The question was left unanswered as Sir Dabber with restored equanimity and sober resolve launched himself into a rather remarkable list of everything that was the matter with present-day Bedlam, in the sense of both gross incompetence and deliberate malefaction. “Visiting days and hours are purposefully truncated to curtail time spent by inmates with their loved ones. Inmates are subjected to brutal, almost animal-like conditions — yes, both below and above stairs, for I have at last opened my ears to all the reports of those who do manage to see their friends and family members, only to discover for themselves the lengths to which this hospital will go to rob these men and women and children of their dignity.”
“Baseless calumny!” interjected Dr. Fibbetson, his mouth, thereafter, fixed into a permanent expression of outrage.
“I am not finished, Fibbetson. I have yet to mention the trickery and connivance that has latterly taken place between you, Judge Fitz-Marshall and the administrator of this hospital under the instigating direction of Montague Pupker — a travesty of justice that sets a dangerous precedent for future misapplication of the law within the Dell. I speak of the young woman, Pupker’s oldest daughter Hannah, who is no more mad than any man or woman in this room, with the possible exception of Fibbetson here, who has been known to parade about in the early hours of the morn drest only in his bedroom smalls.”
“I am a sleepwalker, you dolt!” exclaimed the offended Dr. Fibbetson.
“And have you been somnambulating through your many bungled surgeries, Fibbetson? You, sir, are the worst doctor with whom I have been professionally acquainted since the reign of the infamous Dr. Popsnap, whom I understand was your revered mentor. And you have the audacity to add your worthless opinion to the chorus of those who will put Miss Pupker into this dismal place for reasons that have absolutely nothing to do with the fitness of her mind. Gentlemen, Miss Pupker has no business being an inmate of this hospital, and I demand that she be released at the close of this meeting.” Sir Dabber paused just long enough to give extra freight to the sentence that followed: “Along with my son, whom I wish returned to my own care.”

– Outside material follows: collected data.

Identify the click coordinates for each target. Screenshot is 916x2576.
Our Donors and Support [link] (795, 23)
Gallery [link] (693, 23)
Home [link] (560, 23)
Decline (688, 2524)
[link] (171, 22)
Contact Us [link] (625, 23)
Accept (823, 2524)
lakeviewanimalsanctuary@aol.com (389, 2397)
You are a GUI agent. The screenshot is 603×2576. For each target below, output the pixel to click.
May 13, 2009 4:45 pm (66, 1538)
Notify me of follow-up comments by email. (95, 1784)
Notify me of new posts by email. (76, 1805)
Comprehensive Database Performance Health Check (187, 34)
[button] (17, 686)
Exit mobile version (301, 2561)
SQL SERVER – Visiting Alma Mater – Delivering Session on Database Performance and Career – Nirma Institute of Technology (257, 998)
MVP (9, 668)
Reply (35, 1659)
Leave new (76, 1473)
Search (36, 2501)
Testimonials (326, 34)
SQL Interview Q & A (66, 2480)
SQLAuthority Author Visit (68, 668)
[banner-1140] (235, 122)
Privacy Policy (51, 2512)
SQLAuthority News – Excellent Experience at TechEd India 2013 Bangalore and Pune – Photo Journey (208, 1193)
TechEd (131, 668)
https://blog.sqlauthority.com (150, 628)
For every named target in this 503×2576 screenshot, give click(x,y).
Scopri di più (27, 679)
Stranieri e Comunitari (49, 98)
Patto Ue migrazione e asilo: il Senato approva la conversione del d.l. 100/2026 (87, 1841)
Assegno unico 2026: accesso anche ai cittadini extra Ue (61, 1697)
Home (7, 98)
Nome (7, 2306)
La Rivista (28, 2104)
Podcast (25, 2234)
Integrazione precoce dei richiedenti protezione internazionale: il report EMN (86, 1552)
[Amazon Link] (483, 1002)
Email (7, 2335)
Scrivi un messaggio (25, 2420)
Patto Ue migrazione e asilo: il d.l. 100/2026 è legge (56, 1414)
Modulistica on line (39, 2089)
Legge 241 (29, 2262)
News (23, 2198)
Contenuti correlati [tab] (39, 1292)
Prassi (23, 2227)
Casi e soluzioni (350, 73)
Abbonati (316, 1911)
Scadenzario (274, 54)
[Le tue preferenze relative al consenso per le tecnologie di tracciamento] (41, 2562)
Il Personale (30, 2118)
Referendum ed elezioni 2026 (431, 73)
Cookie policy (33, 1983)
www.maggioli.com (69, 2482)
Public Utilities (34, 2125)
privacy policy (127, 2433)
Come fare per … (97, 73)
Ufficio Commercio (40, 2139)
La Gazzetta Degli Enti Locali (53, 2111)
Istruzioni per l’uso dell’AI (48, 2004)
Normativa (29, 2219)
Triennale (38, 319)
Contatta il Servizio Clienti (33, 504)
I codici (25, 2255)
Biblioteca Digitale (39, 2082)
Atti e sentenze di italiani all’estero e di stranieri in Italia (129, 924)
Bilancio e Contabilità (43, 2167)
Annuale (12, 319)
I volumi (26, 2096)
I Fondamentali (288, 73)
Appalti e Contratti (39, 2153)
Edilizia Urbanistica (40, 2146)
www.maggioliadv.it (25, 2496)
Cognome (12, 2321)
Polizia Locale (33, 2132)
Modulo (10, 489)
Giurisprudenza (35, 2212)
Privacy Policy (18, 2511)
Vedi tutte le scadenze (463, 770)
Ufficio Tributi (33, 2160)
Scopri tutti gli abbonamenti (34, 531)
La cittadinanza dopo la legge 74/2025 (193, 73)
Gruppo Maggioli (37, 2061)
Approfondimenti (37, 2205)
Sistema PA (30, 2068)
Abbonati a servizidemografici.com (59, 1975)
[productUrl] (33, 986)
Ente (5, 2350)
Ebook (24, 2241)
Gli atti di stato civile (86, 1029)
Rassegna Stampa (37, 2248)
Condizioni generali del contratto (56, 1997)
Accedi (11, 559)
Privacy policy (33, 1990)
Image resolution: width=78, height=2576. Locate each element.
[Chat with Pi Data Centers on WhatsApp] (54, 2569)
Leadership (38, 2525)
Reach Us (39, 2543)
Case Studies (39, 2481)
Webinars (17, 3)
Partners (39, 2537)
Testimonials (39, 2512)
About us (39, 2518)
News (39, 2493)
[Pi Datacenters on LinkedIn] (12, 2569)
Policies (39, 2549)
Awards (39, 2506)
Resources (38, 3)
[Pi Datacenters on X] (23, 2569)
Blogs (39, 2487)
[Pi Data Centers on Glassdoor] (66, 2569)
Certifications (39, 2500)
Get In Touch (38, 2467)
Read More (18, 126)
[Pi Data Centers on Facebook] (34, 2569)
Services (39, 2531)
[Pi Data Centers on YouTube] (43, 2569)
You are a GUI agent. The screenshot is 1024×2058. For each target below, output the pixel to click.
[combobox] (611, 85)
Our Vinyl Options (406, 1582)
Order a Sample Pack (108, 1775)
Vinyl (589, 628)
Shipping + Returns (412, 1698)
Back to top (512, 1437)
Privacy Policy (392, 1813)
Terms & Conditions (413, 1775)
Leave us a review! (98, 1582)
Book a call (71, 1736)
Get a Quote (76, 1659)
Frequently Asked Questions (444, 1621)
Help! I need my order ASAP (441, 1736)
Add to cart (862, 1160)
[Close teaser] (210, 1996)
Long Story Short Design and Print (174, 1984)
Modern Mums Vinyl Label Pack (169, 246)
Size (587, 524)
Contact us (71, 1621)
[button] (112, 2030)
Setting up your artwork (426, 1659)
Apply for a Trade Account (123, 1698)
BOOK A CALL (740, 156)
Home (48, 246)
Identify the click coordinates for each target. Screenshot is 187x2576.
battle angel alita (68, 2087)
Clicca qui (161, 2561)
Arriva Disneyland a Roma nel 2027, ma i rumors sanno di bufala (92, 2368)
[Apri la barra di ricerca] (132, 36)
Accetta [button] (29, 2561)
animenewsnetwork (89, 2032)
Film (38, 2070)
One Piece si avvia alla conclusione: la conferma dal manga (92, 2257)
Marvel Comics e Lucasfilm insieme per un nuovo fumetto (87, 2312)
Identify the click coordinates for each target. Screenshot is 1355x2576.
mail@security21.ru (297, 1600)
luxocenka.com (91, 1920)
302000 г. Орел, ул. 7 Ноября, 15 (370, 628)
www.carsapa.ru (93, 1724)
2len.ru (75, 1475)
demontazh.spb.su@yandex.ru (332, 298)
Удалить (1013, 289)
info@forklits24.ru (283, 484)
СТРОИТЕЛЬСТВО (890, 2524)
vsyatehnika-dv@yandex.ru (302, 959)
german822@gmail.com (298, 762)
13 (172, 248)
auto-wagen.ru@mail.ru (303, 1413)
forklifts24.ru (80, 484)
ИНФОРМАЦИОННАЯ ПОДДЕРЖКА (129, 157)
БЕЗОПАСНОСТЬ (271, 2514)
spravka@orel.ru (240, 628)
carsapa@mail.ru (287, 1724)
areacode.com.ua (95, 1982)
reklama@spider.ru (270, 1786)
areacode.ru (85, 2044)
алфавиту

Lord Mayor Feenix exchanged an indecipherable look with Dr. Towlinson. In a sedate and measured tone he said, “Are you finished? Because if your rant has reached its terminus I should like to say that both Miss Pupker and your son Bevan were placed into our custody through a process of proper legal consignment, indicative of nothing but concern for the welfare of the patient.”
“That is rot!” snapped Sir Dabber. “And besides, hospital commitments, no matter how they have been effected, are not irreversible. They can be undone by this very board, in fact.”